**INSTRUCTIONS FOR THE TASK:**
Every line of the entries below that mentions "computer" is to be copied out.

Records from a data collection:
----

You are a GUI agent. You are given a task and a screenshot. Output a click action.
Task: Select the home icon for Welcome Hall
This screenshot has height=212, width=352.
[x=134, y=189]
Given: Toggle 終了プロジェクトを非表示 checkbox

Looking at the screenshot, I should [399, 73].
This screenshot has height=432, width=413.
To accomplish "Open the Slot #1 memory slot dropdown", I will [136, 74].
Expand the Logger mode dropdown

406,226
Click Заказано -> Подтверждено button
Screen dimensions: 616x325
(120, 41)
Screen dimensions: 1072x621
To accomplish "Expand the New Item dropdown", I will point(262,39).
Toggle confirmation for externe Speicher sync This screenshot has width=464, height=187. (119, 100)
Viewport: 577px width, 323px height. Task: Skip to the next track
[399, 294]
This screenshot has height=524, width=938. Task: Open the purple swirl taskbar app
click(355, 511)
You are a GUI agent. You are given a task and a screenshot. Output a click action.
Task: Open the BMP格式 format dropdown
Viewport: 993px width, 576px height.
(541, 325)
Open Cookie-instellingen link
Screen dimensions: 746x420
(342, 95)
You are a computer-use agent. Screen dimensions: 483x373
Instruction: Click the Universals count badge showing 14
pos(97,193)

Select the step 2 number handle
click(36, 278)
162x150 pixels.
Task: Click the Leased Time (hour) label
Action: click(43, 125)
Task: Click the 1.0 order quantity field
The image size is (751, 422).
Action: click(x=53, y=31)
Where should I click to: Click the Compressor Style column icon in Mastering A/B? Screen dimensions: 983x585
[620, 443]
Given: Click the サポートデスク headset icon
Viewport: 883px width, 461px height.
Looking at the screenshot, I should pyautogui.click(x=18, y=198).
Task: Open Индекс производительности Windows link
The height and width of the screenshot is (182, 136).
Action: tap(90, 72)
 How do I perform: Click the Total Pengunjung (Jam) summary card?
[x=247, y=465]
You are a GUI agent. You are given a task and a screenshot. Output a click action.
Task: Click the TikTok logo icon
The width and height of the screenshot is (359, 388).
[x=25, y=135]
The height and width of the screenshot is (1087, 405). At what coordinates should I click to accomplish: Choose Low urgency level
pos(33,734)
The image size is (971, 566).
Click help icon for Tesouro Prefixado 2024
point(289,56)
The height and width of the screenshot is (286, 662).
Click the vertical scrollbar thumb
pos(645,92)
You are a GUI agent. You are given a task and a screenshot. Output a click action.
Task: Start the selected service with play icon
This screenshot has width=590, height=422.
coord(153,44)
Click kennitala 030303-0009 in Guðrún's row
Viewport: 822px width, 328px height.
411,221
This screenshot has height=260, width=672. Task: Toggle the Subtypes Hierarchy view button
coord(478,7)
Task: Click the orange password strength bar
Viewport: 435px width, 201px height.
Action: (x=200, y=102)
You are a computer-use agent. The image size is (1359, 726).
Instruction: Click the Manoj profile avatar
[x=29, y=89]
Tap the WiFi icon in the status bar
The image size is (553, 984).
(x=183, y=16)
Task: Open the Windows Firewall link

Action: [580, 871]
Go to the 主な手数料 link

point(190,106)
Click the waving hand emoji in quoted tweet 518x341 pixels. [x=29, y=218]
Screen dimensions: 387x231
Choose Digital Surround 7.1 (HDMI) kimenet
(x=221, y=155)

----

**ANSWER BOX:**
You are a computer-use agent. Screen dimensions: 483x373
You are a computer-use agent. The image size is (1359, 726).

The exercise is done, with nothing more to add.